"A piece of music having a fanciful nature" – that's how a music dictionary interprets the genre of capriccio (or caprice). However, in Russian music, there has been a tradition of symphonic capriccio, an orchestral piece based on material of national, 'exotic' folklore.
Mikhail Glinka, the founder of the Russian classical music, returned from Spain and created a "brilliant capriccio on a theme of the Jota Aragonesa", in which he developed the famous theme of the Spanish dance in an original way (Liszt and ravel also cited it in their 'Spanish' compositions). Forty years later, Nikolai Rimsky-Korsakov composed a five-movement Spanish Capriccio, which became along with his Sheherazade the composer's highest achievement in symphonic music enchanting its listeners with a resplendent, virtuosic orchestration.

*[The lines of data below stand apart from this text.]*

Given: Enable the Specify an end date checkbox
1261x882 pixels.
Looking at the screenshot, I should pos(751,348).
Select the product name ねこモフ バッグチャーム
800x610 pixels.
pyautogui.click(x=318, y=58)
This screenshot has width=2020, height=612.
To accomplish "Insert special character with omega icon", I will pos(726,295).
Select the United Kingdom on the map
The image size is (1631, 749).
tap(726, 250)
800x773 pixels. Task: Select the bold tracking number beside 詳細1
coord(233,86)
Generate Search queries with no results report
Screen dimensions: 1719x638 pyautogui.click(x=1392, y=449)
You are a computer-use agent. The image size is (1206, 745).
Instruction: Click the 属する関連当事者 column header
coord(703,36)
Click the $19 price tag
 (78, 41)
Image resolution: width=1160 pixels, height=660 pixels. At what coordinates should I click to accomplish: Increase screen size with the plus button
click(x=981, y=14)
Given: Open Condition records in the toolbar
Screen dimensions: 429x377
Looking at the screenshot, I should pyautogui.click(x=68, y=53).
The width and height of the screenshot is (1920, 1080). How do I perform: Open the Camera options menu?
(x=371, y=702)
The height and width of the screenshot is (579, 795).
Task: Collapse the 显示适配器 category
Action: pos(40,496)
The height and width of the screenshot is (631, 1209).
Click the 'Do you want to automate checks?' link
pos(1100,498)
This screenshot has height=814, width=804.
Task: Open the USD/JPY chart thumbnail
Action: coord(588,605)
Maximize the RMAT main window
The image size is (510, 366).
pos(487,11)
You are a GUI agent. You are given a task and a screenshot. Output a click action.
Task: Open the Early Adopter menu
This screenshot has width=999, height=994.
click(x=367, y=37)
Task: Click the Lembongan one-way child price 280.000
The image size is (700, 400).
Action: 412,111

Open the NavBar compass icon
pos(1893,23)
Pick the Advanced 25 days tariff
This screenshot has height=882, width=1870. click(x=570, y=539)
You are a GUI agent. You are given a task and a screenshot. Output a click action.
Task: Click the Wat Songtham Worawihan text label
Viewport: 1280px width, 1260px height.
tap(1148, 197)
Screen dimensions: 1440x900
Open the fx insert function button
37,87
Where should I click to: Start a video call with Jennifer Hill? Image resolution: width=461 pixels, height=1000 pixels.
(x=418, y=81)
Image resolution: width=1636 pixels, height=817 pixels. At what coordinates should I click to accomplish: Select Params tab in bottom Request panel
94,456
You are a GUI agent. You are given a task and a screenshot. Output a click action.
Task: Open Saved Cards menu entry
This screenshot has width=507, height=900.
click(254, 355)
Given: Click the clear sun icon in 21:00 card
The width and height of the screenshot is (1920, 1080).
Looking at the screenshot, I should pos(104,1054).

Tchaikovsky's Capriccio Italien was composed in 1880 under the impression of the Roman carnival and breathes with sunny delights of Italian love melodies and dances. Rachmaninoff's Capriccio on Gypsy Themes, one of the composer's first works (1894), has something in common with Tchaikovsky's piece. Similar to his first opera Aleko, it reflects Rachmaninoff's love for gypsy signing.
This peculiar side of the Russian symphonic school is featured through splendid performances of the USSR State Orchestra conducted by Evgeny Svetlanov, a recognized interpreter of Russian music of the 19th century.